EFE/Ronald Peña R
Os Estados Unidos tomaram ações significativas em relação à situação política na Venezuela ao impor sanções a 16 membros do governo de Nicolás Maduro, que são acusados de envolvimento em fraudes durante as eleições presidenciais de 28 de julho de 2024. Estas sanções são uma resposta direta às alegações de manipulação eleitoral e repressão à liberdade de expressão, que têm sido recorrentes no regime de Maduro.
Os sancionados incluem figuras de alto escalão do sistema judiciário da Venezuela, como Caryslia Beatriz Rodríguez, a presidente do Supremo Tribunal, Luis Ernesto Duenez Reyes, procurador chave na repressão a líderes oposicionistas, e Antonio José Meneses Rodríguez, que exerce influente papel no Conselho Nacional Eleitoral (CNE).
As sanções impõem uma série de restrições, incluindo proibições de viagem aos Estados Unidos e congelamento de ativos em território norte-americano, visando aumentar a pressão sobre essas figuras para que haja uma transição pacífica e democrática de poder na Venezuela. Esta abordagem reflete a estratégia dos EUA de aumentar gradualmente a pressão sobre o regime de Maduro sem, entretanto, aplicar sanções econômicas mais amplas ao setor petrolífero, que continua sendo um componente crucial da economia venezuelana e dos interesses estratégicos norte-americanos na região.

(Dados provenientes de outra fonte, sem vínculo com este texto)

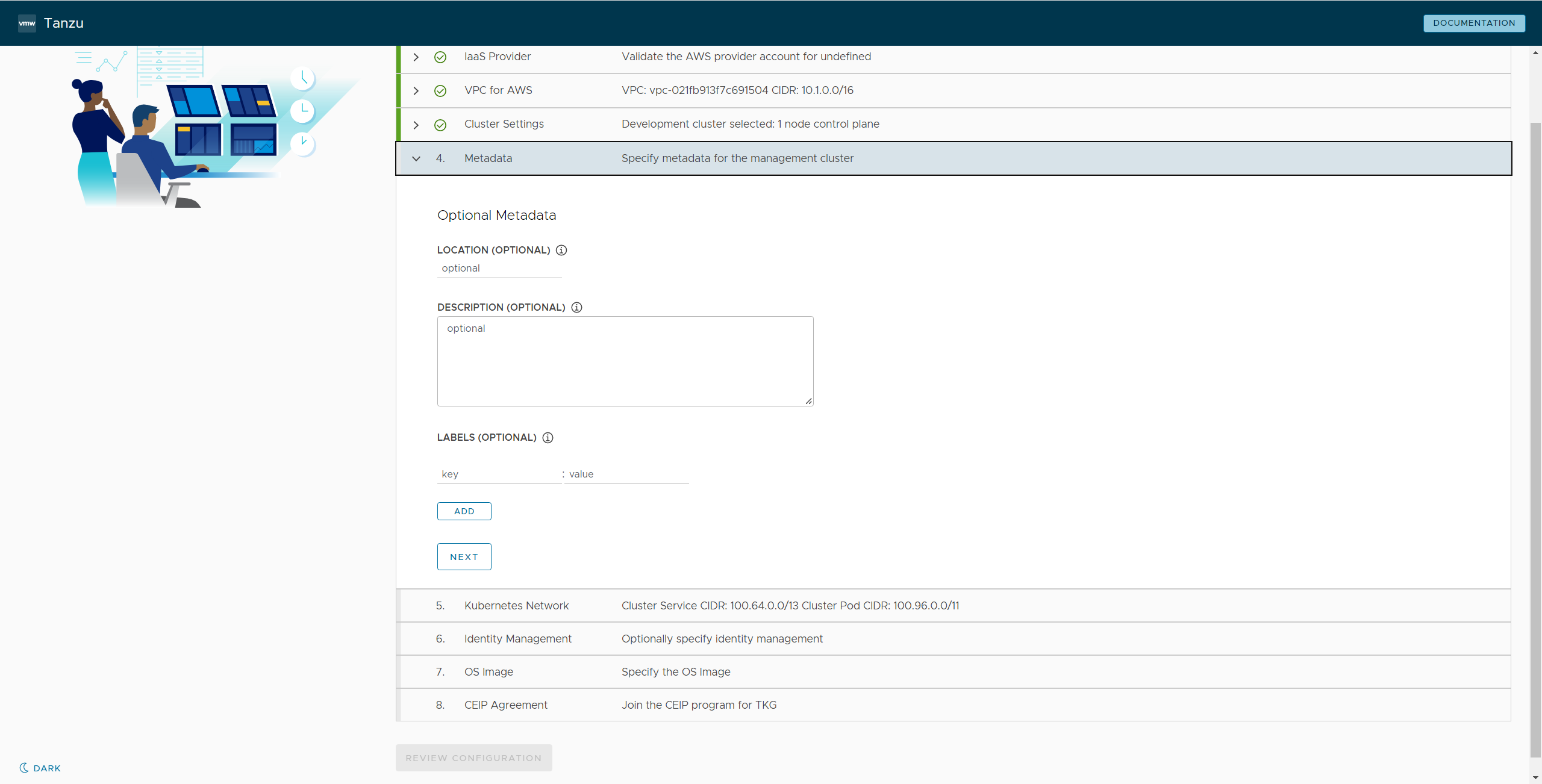The image size is (1542, 784).
Task: Open the Identity Management step
Action: pyautogui.click(x=517, y=639)
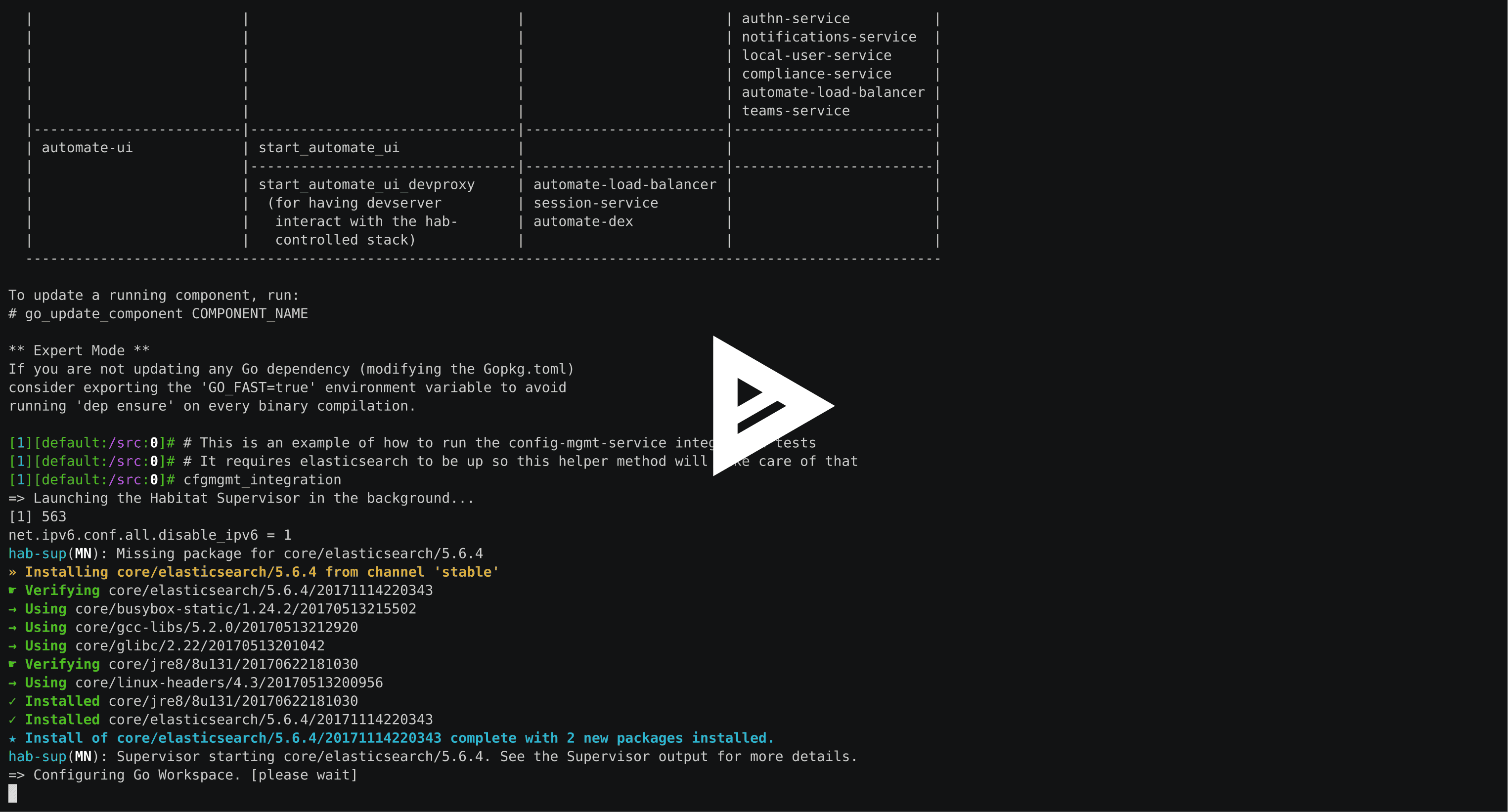Click the pointer icon before Verifying core/jre8

(x=12, y=664)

Ao focar em indivíduos específicos, o governo dos EUA tenta influenciar mudanças comportamentais no alto escalão do regime, com o objetivo de restaurar a democracia e proteger os direitos civis e políticos dos cidadãos venezuelanos. A calibragem cuidadosa das sanções demonstra uma tentativa de equilibrar a eficácia das medidas punitivas com um impacto econômico mínimo para o povo venezuelano.